*提示文*.
◇ ◇ ◇ ◇ ◇

一方、耐衝撃性ポリスチレン樹脂(HIPS)は、優れた成形加工性、機械的特性バランスにより、OA機器、自動車部品、家電機器などの幅広い分野で用いられている。しかしながら、耐熱性に劣るなどの問題点を有している。
【0003】
かかる問題点を解決し、両者の優れた特性を併せ持つような材料としては、ポリカーボネート樹脂とスチレン系樹脂とからなるポリマーアロイが知られており(特開昭38−15225号公報、特開平8−34915号公報、特開平11−310694号公報)、各用途に使用されている。しかしながら、このポリマーアロイは、成形加工性、機械的特性、耐熱性などには優れるものの、一般にポリカーボネート樹脂とスチレン系樹脂との相容性が乏しいために、低温における衝撃強度やウエルド強度などが劣るという問題点があった。特に近年、成形体の形状が複雑化する中で、射出成形時のウエルド接着強度については重要視されてきている。
【0004】
【発明が解決しようとする課題】
よって、本発明の目的は、耐衝撃性、流動性、成形加工性、光沢に優れ、かつウエルド部の強度に優れるポリカーボネート樹脂とスチレン系樹脂とを含む熱可塑性樹脂組成物を提供することにある。

◇ ◇ ◇ ◇ ◇

対象位置の記録
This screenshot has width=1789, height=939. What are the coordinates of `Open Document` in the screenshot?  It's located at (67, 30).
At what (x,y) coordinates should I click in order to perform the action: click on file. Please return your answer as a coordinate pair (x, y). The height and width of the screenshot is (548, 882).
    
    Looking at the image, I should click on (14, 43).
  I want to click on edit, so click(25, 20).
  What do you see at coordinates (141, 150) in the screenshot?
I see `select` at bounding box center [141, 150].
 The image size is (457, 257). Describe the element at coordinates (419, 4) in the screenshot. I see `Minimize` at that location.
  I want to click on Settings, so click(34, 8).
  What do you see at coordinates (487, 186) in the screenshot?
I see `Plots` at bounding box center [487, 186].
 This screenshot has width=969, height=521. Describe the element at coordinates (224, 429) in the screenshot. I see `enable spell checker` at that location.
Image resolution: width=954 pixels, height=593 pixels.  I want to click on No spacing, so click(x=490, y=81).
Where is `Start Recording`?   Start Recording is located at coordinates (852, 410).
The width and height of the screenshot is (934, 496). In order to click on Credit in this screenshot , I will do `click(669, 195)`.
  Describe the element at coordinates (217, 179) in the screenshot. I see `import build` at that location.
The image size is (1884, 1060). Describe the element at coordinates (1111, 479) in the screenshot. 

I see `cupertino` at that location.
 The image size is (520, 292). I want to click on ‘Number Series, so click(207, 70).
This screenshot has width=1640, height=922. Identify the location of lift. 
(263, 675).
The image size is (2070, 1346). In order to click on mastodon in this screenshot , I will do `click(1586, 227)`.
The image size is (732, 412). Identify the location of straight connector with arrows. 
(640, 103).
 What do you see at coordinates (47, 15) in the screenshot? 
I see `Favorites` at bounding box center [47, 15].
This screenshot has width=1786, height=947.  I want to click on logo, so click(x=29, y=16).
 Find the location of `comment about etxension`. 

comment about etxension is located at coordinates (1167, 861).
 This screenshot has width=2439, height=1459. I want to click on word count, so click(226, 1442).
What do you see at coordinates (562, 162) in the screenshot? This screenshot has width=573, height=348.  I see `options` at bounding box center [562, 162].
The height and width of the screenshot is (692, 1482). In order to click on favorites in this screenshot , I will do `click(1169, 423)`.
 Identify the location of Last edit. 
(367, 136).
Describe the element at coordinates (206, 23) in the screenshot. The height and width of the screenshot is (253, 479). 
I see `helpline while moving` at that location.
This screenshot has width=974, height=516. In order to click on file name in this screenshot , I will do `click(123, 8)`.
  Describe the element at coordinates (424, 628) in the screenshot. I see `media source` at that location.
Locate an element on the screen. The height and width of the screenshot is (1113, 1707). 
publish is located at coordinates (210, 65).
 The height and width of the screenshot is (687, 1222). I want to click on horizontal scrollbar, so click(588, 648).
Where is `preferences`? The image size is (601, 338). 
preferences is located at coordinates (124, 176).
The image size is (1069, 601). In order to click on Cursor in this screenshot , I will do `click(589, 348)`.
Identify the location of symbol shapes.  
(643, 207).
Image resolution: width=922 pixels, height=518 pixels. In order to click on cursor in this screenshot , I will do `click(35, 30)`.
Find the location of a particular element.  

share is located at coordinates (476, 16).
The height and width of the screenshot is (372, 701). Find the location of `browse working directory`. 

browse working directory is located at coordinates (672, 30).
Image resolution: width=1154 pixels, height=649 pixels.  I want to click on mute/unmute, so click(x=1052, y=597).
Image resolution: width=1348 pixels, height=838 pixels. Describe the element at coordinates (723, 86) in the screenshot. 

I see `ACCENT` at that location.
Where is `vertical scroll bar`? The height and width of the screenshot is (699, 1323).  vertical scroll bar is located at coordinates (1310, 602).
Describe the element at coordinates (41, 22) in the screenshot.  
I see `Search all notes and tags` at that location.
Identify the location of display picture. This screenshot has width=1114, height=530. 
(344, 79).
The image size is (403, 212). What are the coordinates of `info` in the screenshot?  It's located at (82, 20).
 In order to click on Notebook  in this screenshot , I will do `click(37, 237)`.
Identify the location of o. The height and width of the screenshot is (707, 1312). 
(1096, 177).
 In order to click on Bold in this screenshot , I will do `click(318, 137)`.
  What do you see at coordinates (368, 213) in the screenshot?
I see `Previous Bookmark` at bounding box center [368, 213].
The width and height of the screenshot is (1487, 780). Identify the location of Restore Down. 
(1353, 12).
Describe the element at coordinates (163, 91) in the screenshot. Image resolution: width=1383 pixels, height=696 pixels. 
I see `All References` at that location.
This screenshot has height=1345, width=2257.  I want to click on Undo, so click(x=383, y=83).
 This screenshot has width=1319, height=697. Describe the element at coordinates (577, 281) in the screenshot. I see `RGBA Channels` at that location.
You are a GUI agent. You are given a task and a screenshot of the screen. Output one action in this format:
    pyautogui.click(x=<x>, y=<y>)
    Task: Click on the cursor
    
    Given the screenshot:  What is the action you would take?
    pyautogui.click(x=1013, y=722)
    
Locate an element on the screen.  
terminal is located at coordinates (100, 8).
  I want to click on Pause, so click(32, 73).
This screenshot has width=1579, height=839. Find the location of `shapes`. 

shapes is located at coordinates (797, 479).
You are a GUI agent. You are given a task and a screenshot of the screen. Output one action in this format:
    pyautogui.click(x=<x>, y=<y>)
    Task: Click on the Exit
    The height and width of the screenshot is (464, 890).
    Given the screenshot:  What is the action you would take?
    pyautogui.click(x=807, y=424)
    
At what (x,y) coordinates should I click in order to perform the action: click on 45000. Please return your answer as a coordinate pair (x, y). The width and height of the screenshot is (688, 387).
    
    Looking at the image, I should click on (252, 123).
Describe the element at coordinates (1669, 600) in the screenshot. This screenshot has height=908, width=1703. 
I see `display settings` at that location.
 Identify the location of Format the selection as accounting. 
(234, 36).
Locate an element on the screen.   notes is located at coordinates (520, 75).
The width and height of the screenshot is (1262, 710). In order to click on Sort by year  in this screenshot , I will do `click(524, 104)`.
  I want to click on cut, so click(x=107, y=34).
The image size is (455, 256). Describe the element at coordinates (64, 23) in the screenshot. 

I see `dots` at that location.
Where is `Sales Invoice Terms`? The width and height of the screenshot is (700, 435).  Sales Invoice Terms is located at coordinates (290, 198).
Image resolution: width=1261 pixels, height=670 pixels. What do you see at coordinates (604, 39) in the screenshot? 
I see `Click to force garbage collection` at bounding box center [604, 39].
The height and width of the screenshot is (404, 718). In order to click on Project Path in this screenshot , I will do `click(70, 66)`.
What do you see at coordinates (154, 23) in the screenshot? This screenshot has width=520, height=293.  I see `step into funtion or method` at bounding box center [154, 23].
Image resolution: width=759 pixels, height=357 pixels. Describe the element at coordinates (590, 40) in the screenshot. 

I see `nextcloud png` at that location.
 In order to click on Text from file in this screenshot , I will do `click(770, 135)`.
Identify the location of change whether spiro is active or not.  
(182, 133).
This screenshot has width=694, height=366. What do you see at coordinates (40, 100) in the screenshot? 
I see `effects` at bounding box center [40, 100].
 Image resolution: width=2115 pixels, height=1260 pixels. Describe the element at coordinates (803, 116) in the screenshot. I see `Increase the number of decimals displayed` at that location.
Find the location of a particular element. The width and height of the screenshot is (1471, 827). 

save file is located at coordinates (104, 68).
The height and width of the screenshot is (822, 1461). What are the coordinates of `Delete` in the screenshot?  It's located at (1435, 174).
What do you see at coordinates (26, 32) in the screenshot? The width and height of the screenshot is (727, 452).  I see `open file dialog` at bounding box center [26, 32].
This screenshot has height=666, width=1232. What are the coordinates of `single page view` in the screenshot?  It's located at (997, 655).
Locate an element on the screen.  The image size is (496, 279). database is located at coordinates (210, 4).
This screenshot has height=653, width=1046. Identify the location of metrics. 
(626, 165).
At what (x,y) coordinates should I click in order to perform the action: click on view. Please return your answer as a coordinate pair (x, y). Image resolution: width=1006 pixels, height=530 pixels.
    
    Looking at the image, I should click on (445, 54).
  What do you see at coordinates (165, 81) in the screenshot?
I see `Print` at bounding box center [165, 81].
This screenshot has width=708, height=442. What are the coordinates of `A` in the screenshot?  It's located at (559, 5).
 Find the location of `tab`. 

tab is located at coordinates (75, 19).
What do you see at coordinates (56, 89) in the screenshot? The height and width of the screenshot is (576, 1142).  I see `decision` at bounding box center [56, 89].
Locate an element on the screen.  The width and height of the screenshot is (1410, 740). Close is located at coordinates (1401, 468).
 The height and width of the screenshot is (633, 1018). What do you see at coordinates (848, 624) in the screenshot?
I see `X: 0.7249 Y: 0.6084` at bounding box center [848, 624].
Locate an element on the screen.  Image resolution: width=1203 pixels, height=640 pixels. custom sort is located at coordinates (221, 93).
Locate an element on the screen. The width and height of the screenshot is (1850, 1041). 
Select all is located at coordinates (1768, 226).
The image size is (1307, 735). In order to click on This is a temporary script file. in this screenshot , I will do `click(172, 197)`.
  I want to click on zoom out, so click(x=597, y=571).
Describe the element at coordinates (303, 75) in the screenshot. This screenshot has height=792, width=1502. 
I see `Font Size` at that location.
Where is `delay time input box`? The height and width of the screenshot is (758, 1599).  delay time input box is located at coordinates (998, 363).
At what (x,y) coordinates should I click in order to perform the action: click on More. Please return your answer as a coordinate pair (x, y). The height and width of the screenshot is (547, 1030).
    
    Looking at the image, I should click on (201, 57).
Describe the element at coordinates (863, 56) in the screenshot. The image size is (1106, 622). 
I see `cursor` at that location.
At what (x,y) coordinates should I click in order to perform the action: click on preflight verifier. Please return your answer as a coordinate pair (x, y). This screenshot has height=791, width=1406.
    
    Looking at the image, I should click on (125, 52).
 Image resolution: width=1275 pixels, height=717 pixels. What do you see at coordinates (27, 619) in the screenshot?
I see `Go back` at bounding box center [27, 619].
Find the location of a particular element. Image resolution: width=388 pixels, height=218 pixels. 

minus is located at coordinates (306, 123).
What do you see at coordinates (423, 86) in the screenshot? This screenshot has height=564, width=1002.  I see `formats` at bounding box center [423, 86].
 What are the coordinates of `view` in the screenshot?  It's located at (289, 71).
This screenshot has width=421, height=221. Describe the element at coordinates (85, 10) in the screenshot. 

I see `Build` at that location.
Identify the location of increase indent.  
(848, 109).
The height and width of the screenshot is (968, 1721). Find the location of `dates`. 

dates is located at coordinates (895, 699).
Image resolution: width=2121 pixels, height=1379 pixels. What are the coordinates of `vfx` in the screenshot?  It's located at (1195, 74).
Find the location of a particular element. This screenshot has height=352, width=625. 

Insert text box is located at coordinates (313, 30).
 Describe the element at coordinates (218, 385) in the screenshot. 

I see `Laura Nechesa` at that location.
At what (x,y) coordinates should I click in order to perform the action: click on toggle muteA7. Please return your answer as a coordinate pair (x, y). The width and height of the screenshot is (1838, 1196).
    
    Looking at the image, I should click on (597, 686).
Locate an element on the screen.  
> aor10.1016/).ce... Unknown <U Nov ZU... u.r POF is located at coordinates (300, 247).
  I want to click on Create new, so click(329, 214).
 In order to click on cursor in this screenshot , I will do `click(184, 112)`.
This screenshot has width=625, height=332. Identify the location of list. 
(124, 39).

◇ ◇ ◇ ◇ ◇

*作業内容*.
提示文について、次の問いに答えよ。
(a) 耐衝撃性ポリスチレン樹脂(HIPS)が劣るとされている特性は何か。
(b) ポリカーボネート樹脂とスチレン系樹脂とからなるポリマーアロイで、低温における衝撃強度やウエルド強度などが劣る理由として挙げられているのは何か。
(c) 成形体の形状が複雑化する中で、近年重要視されてきているものは何か。

*完成解答*.
(a) 耐熱性
(b) 一般にポリカーボネート樹脂とスチレン系樹脂との相容性が乏しいこと
(c) 射出成形時のウエルド接着強度